#### [What is expected]
Hand back, word for word, the lines from the one containing "Select the online sdd disk under SPARE" to the end of the records, both included, and leave out pictures.

#### [Data provided]
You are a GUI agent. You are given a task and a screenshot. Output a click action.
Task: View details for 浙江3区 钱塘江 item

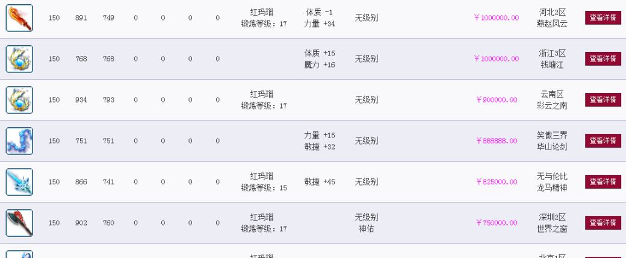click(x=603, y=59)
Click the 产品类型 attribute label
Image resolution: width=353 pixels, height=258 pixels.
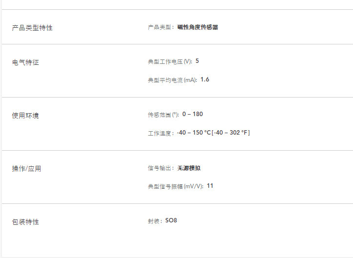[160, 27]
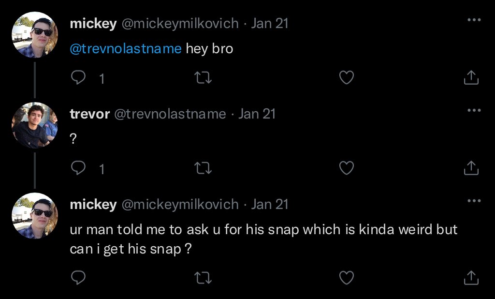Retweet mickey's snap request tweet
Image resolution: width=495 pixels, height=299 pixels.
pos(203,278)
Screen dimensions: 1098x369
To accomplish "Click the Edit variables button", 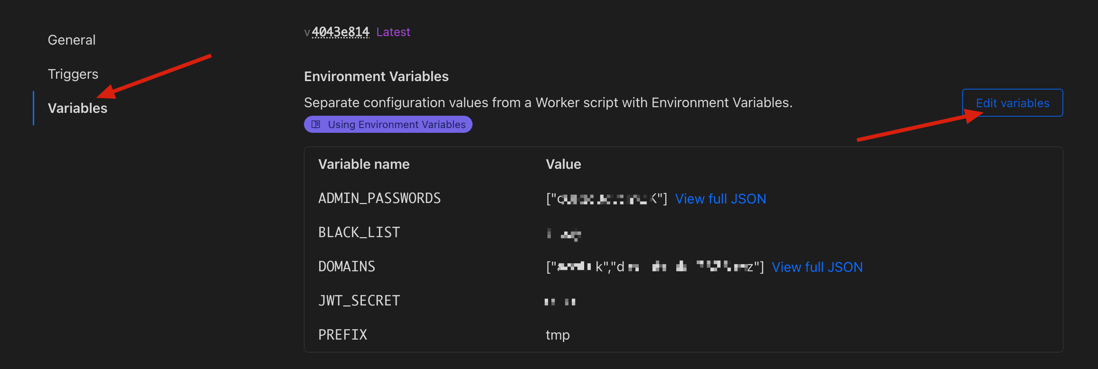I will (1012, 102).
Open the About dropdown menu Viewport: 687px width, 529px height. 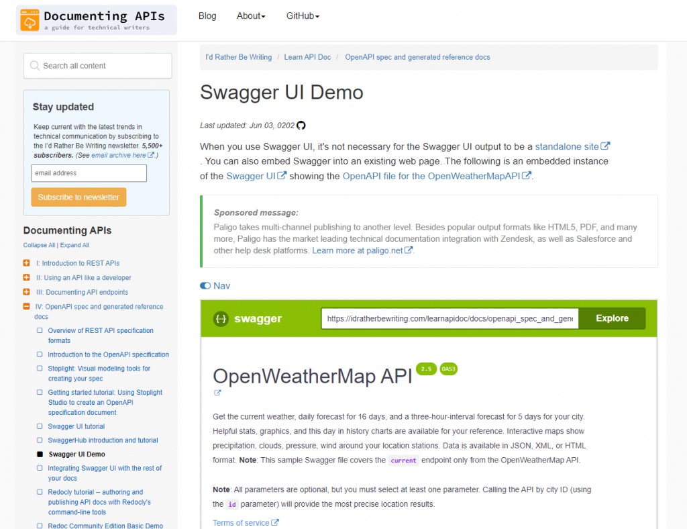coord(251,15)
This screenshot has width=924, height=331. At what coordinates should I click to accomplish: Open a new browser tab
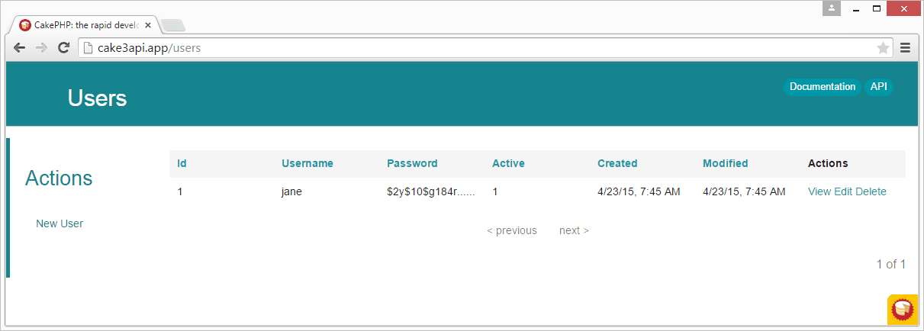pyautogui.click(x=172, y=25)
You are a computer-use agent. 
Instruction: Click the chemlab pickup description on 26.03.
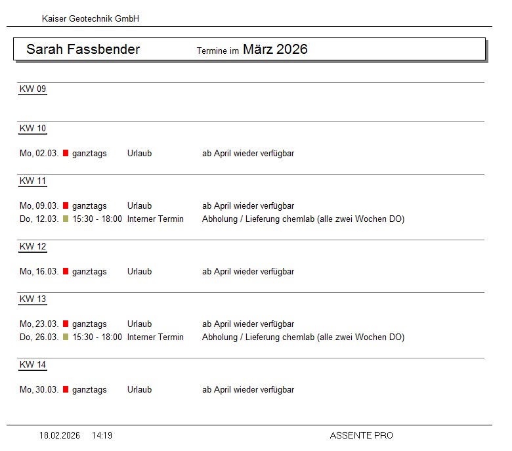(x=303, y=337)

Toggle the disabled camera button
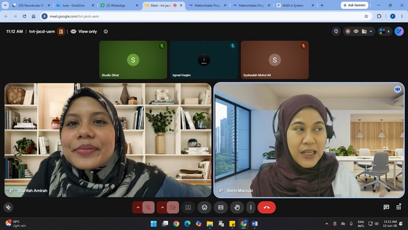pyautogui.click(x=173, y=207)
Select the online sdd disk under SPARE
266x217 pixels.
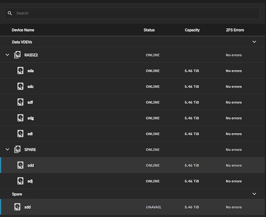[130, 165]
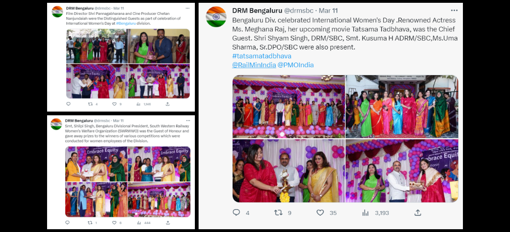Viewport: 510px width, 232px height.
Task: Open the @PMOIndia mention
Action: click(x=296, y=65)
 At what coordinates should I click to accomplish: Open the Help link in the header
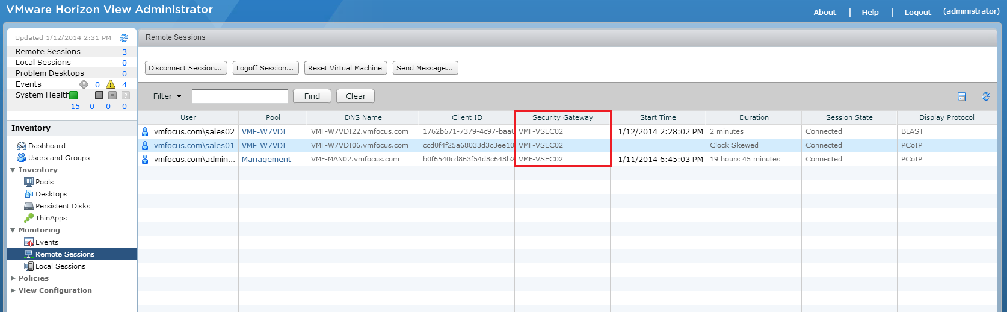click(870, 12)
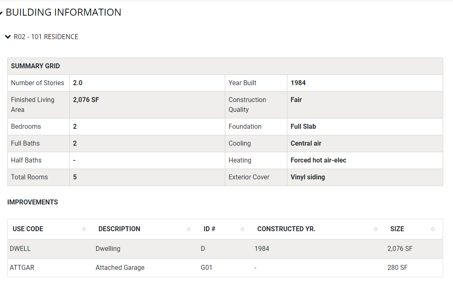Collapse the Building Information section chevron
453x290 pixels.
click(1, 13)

#### [Expected output]
Select the online sdd disk under SPARE
266x217 pixels.
[130, 165]
Viewport: 510px width, 232px height.
Task: Open the @PMOIndia mention
Action: click(x=296, y=65)
 At what coordinates should I click to accomplish: Open the Help link in the header
click(870, 12)
Collapse the Building Information section chevron
453x290 pixels.
click(1, 13)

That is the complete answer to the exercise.